The Fundamental Attribution Error

When an event we observe isn’t particularly unexpected or important to us but doesn’t readily fit an obvious causal schema, we are likely to base our causal attribution on whatever plausible factor is either highly visually salient or highly accessible from memory. This “top of the head phenomenon” was illustrated in a set of studies by Shelley Taylor and Susan Fiske (Taylor & Fiske, 1975; Fiske & Taylor, 1991) in which participants heard a group discussion at a table. One particular member of each group was made visually salient. One way they accomplished this was by having only one member of the group be of a particular race or gender. Participants were asked how much each individual was responsible for the direction of the discussion. For instance, when the group included only one woman, she was viewed as most causally responsible for the discussion. Similar effects have been found if salience is achieved by having the person sitting at the apparent head of a table or if lighting is specifically focused on the person (McArthur & Post, 1977).

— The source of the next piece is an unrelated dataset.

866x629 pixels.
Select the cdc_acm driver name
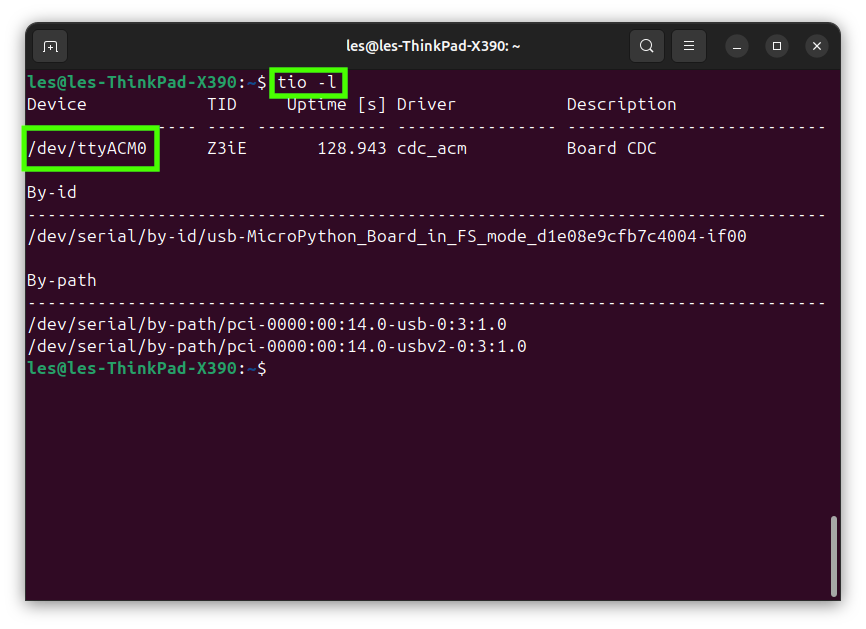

This reliance on visual salience was anticipated by Heider, who proposed that people are likely to attribute behavior to internal qualities of the person, because when a person engages in an action, that actor tends to be the observer’s salient focus of attention. Edward Jones and Keith Davis (1965) carried this notion further by proposing that when people observe an action, they have a strong tendency to make a correspondent inference, meaning that they attribute an attitude, desire, or trait that corresponds to the action to the person. For example, if you watch Ciara pick up books dropped by a fellow student leaving the library, you will automatically think of Ciara as helpful. These correspondent inferences are generally useful because they give us quick information about the person we are observing.

Correspondent inference

The tendency to attribute to the actor an attitude, desire, or trait that corresponds to the action.

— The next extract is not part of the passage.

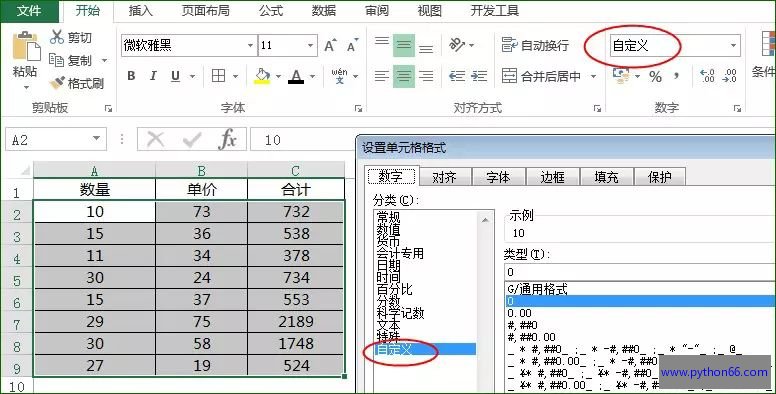
Task: Click the Insert Function fx icon
Action: (x=227, y=139)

Correspondent inferences are most likely under three conditions (e.g., Jones, 1990). First, the individual seems to have a choice in taking an action. Second, a person has a choice between two courses of action and there is only one difference between one choice and the other. For example, if Sarah must choose between two colleges that are very similar except one is known to be more of a party school, and she chooses the party school, you may conclude Sarah is into partying. But you would be less likely to do so if the school she chose was more of a party school, but was also closer to her home, in a warmer climate, was known to be better in science, and was less expensive. Third, a correspondent inference is more likely when someone has a particular social role and acts inconsistent with that role. If a contestant in a game show such as The Price is Right wins a car but barely cracks a smile and simply says “Thank you,” you would be likely to infer she is not an emotionally expressive person. But if she jumps up and down excitedly after she wins the new car, you would not be as certain what she is like, because most people in that role would be similarly exuberant.

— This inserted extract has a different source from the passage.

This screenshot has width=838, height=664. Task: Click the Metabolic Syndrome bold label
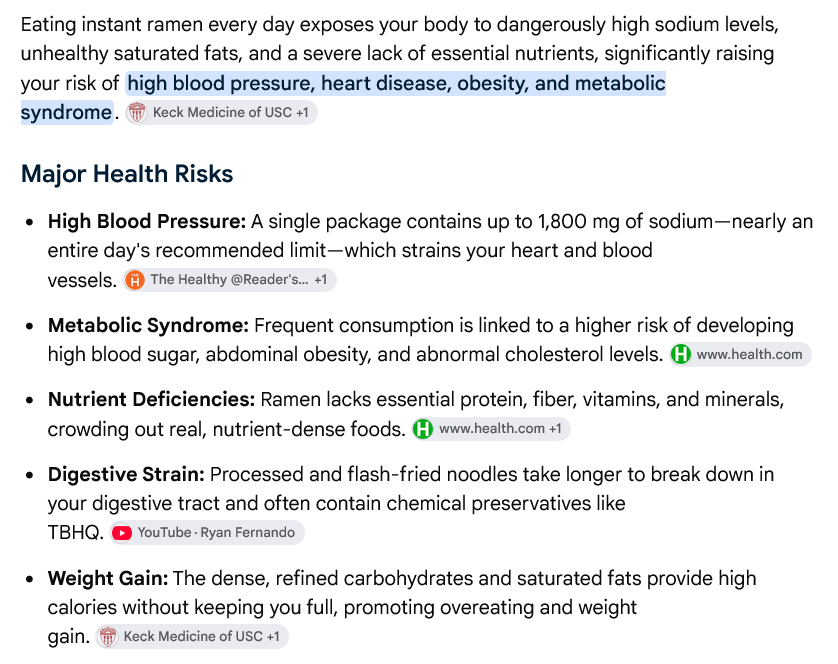[x=149, y=325]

Although all three of these factors increase the likelihood of a correspondent inference, this tendency is so strong that we often jump to these correspondent inferences without sufficiently considering external, situational factors that may also have contributed to the behavior witnessed (e.g., Jones & Harris, 1967). Research has found that people’s tendency to attribute behavior to internal or dispositional qualities of the actor, and consequently underestimate the causal role of situational factors, is so pervasive that it is known as the fundamental attribution error, or FAE for short. The initial demonstration of the FAE was provided by Ned Jones and Victor Harris (1967) (FIGURE 4.4). Participants read an essay that was either strongly in favor of Fidel Castro (the longtime dictator of Cuba) or strongly against Castro. Half the participants were told that the essay writer chose his position on the essay. When asked what they thought the essay writer’s true attitude toward Castro was, participants, not surprisingly, judged the true attitude as pro-Castro when the essay was pro-Castro and anti-Castro when the essay was anti-Castro. However, the other half of the participants were told that the writer didn’t have a choice in whether to advocate for or against Castro; instead, the experimenter had assigned what side the writer should take. Logic would suggest that the lack of choice would make the position advocated by the essay a poor basis for guessing the author’s true attitude. However, these participants, despite knowing the essay writer had no choice, also rated his attitudes as corresponding to the position he took in the essay.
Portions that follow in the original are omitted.